Raymond has really covered your questions, but here are a couple more general points that might be worth adding:
For any of the published models like MobilNet, ResNet, EfficientNet, VGG and so forth that are candidates for Transfer Learning, you should be able to find the documentation about the model, including the architecture of the model and all the details of the training data and how the training was performed. For example, here’s the Keras page about all three of the MobilNet models. Please have a look and you’ll notice it points to lots of other reference material.
Here’s the Keras page one level higher that lists all the pretrained models they have.

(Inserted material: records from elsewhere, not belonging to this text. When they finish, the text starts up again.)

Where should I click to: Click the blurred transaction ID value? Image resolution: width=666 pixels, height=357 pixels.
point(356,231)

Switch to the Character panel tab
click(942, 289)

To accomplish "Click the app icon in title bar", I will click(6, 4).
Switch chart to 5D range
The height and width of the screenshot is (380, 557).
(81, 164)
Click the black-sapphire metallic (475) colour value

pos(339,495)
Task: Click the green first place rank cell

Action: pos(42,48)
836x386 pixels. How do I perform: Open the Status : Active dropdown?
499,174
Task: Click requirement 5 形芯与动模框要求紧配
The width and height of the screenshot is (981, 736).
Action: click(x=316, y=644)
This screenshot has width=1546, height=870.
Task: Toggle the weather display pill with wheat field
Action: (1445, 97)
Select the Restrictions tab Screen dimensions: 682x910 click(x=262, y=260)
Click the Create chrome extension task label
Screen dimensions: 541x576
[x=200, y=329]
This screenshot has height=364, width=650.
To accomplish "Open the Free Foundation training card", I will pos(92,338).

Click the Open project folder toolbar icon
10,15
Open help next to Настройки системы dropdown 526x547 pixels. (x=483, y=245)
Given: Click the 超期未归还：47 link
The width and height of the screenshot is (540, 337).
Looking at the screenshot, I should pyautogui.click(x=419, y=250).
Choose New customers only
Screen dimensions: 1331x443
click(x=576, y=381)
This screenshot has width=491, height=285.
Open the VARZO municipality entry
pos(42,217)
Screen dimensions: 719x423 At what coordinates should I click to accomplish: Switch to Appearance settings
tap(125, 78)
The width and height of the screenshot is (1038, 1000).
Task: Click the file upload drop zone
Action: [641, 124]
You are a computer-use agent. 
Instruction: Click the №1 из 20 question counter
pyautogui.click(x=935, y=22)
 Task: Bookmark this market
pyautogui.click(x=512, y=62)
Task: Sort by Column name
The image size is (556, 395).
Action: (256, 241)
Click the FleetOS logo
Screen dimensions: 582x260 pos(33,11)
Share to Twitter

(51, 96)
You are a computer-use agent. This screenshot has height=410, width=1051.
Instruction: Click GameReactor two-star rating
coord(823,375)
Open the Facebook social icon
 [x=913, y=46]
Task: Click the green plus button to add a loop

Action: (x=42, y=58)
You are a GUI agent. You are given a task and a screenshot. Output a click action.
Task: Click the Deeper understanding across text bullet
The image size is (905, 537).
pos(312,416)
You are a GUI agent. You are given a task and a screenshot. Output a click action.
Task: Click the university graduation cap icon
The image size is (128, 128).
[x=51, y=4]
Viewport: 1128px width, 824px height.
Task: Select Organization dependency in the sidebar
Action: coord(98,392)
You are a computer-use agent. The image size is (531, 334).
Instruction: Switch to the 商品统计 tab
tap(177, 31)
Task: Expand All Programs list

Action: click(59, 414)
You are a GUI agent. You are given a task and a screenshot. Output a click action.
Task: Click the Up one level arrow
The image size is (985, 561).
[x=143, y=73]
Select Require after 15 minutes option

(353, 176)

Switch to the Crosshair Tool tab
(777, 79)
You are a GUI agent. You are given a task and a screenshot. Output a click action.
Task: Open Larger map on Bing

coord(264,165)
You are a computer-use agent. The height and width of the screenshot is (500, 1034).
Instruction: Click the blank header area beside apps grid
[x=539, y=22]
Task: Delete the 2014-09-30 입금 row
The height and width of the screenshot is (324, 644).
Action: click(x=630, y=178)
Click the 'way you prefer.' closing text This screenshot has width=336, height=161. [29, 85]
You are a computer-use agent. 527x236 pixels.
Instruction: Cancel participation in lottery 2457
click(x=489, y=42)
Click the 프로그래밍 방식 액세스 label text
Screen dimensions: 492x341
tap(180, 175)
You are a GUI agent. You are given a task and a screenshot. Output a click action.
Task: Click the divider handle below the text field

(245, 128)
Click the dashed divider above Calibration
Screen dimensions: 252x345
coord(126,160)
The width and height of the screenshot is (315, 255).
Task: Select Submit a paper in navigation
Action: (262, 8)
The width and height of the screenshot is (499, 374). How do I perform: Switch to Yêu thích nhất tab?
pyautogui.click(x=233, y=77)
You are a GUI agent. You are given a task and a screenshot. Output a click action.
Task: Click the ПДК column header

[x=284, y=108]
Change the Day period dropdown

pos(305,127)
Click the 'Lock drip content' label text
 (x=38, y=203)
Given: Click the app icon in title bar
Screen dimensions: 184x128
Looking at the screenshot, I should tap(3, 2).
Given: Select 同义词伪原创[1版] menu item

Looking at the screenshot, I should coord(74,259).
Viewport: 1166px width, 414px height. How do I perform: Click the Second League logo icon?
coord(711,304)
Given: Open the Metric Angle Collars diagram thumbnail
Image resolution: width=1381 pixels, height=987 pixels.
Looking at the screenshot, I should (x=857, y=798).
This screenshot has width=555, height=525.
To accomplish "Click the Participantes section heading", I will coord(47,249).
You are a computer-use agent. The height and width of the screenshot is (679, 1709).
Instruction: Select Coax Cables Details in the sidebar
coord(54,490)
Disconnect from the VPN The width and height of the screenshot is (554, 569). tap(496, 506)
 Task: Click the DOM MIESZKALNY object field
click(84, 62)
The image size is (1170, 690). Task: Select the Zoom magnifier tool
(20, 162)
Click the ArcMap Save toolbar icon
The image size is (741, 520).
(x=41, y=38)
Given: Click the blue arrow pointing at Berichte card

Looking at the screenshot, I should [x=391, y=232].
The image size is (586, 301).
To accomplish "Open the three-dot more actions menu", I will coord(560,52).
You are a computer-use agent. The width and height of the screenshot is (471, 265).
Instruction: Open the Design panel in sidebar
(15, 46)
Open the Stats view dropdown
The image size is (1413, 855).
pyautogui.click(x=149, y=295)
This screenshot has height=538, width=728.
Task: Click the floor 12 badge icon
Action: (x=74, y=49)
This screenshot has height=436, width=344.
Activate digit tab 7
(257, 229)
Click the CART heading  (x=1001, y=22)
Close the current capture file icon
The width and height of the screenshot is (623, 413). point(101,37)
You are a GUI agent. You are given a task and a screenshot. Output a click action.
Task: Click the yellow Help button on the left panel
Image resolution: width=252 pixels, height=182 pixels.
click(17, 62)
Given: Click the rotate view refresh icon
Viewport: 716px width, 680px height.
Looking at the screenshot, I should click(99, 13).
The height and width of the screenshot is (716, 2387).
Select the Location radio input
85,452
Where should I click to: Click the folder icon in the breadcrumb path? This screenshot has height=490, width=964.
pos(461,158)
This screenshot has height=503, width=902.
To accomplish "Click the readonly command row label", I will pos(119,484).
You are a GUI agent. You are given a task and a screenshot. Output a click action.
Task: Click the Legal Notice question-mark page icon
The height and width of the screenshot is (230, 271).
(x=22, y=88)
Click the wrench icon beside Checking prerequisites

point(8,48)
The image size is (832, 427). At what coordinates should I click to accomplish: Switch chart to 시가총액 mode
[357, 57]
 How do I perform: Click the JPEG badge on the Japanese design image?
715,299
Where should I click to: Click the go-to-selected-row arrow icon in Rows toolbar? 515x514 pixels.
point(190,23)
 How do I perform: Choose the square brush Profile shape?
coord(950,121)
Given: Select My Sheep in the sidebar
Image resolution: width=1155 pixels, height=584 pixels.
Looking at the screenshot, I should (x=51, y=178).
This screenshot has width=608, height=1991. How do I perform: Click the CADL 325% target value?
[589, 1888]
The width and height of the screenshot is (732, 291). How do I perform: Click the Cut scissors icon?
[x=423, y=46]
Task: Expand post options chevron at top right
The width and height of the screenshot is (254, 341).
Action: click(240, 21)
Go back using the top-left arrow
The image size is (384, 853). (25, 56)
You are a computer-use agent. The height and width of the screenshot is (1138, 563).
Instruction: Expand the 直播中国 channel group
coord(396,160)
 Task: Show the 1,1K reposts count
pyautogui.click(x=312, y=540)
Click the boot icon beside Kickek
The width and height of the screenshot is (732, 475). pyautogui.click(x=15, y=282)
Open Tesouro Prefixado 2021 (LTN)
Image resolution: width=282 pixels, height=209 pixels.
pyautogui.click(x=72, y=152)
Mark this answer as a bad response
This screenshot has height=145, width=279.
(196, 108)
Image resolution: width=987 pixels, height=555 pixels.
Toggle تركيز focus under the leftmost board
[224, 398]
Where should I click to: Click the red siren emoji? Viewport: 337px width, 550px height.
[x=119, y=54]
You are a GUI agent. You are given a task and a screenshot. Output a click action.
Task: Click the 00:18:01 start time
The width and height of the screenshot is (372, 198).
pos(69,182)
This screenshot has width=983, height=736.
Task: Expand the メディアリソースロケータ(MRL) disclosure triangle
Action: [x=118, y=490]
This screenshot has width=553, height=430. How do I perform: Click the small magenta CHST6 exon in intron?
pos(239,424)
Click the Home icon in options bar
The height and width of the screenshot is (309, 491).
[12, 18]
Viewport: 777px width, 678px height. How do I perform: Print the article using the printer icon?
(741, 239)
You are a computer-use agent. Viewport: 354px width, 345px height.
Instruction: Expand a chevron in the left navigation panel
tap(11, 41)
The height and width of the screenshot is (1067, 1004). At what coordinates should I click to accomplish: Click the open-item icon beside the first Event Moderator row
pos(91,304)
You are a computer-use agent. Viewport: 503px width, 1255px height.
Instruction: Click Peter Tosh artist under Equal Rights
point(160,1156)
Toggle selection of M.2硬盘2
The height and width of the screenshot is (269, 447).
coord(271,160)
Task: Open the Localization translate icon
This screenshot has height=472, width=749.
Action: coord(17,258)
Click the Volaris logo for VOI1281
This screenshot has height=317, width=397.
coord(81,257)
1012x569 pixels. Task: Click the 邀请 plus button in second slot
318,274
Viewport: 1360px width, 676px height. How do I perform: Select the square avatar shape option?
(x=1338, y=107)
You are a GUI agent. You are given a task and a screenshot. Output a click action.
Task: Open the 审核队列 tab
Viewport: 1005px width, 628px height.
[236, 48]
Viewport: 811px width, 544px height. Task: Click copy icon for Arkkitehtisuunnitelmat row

There may be other considerations besides the accuracy and similarity of the training data to your target data. E.g. in the specific case of the MobilNet models, they are designed to work well on smaller platforms in “predict only” mode: they take advantage of the depthwise separable convolutions that Prof Ng explains in C4 W2 in order for the models to have a lot fewer parameters and thus take less memory and compute power to run in “predict” mode while still giving excellent accuracy, thus making them very good choices for smaller platforms like phones.
Thanks for those details.
I do opened
imagenet_class_index.json, and I saw those classes name. That’s very good:)
But may I ask you, where I could directly find out what those network training data look like? Is there a fast way to directly see those pictures? I know you said just google
imagenet_utils . I did, but all I found out is the code (or I have to check the details in the code, download those pic to see?).
Try just googling “imagenet”. They have a website, which also links to a Kaggle challenge involving imagenet, from which it’s easy to download the dataset.
Thanks, Paul. I saw the data download link.